In two of today’s readings, we hear God teach us about himself and his relationship with us through the imagery of a vineyard. God is showing his people his great care for them, offering them life-giving water, purified by the wine. In both readings, we hear about a vineyard that was built with meticulous attention, the owner clearing the land of stones, protecting it with a hedge and watch tower and planting it with the choicest vines. In both accounts, the vineyard owner is clearly God and those he has charged to care for it are his beloved; either the people Israel in the first reading or the chief priests and elders in the gospel. And, God expected a good return from his vineyard. Instead, all he got was wild grapes or tenants who not only refused to give him his share of the crop but actually mistreated and even killed some of those he sent to collect it. And, how does God respond? Either by destroying the vineyard – as we hear in the first reading – or giving it over to those who will give him his due – as we hear in the Gospel.
The message was very clear to the people of ancient Israel and is equally clear to us, isn’t it? We gather together to worship God whom we will acknowledge in just a few minutes – as we recite the Creed – is the creator of heaven and earth. All that we have is a gift from God and we are called to return to him what is his due as we work in his vineyard.
In today’s second reading, we hear St. Paul encourage us to keep on doing what we have learned and received and heard about God through his son, Jesus Christ. He assures us that we should have no anxiety but should simply make our requests known to God. That’s a very important lesson for us right now, isn’t it? There are so many reasons to be anxious today in the face of the ongoing war in Ukraine, the war that just erupted between Israel and the Palestinians in the Gaza Strip and the uncertain financial and political picture and many of us are trying to understand what God is trying to teach us now.
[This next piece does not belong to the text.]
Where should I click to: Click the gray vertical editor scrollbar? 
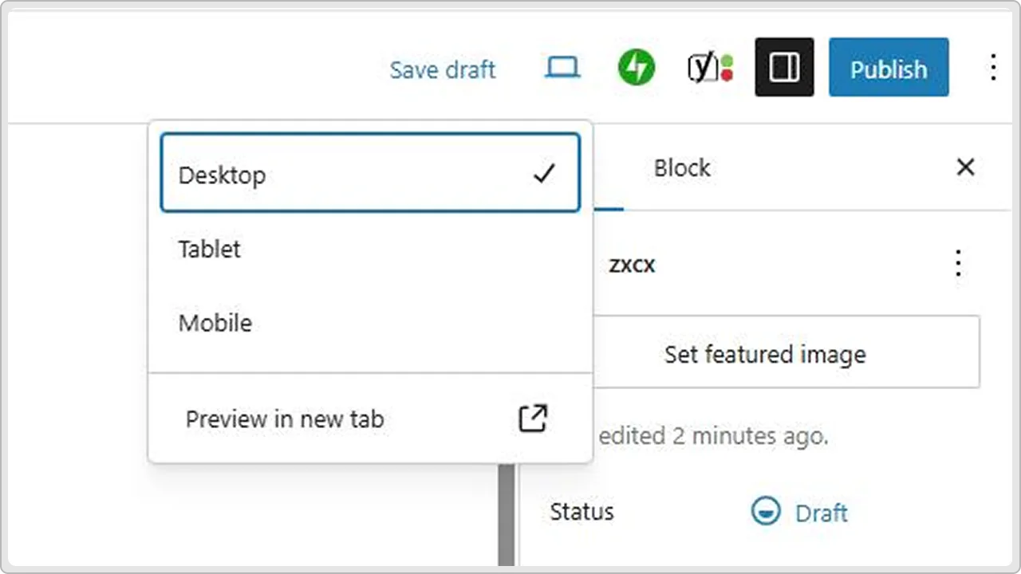(x=506, y=514)
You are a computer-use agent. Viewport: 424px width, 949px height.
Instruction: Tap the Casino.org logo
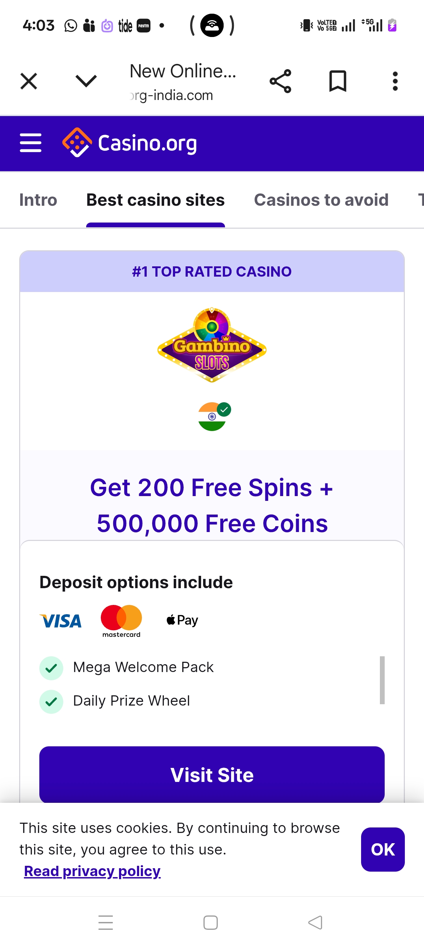[130, 143]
St. Paul assures us, however, that, if we put our trust in God, his peace that surpasses all understanding will fill our hearts and minds.
We are so often tempted to think we have made our own vineyard and that we are in charge of all that we have made. We’ve worked hard to get what we have and think it’s all due to our hard work. But, it’s God’s vineyard and he has a plan that often surpasses our understanding. And, he gives us means to begin to grasp his ways: Sacred Scripture, the Church, our own prayers. Most clearly, he gives us the Eucharist, the free gift of his Son, who died for us in obedience to his heavenly Father’s will and offers us his life-giving Body and Blood for our spiritual nourishment. He offers us his Spirit – at our baptism and, in its fullness when we are confirmed – to lead and guide us, to strengthen us and give us his peace, even in the most challenging times of our lives.
Yes, it is in God’s vineyard that we find ourselves. It is his work – the building up of his kingdom here on earth – that he calls us to do; we heard that in last week’s gospel. And, God expects a generous return for all the hard work he has put into preparing the vineyard for us; we hear that message very clearly today. Let us be grateful for the choice vines he has planted and make sure to give him an abundant yield. Then, he will invite us to his heavenly banquet in his eternal kingdom, where the wine will be the best ever and it will never run out!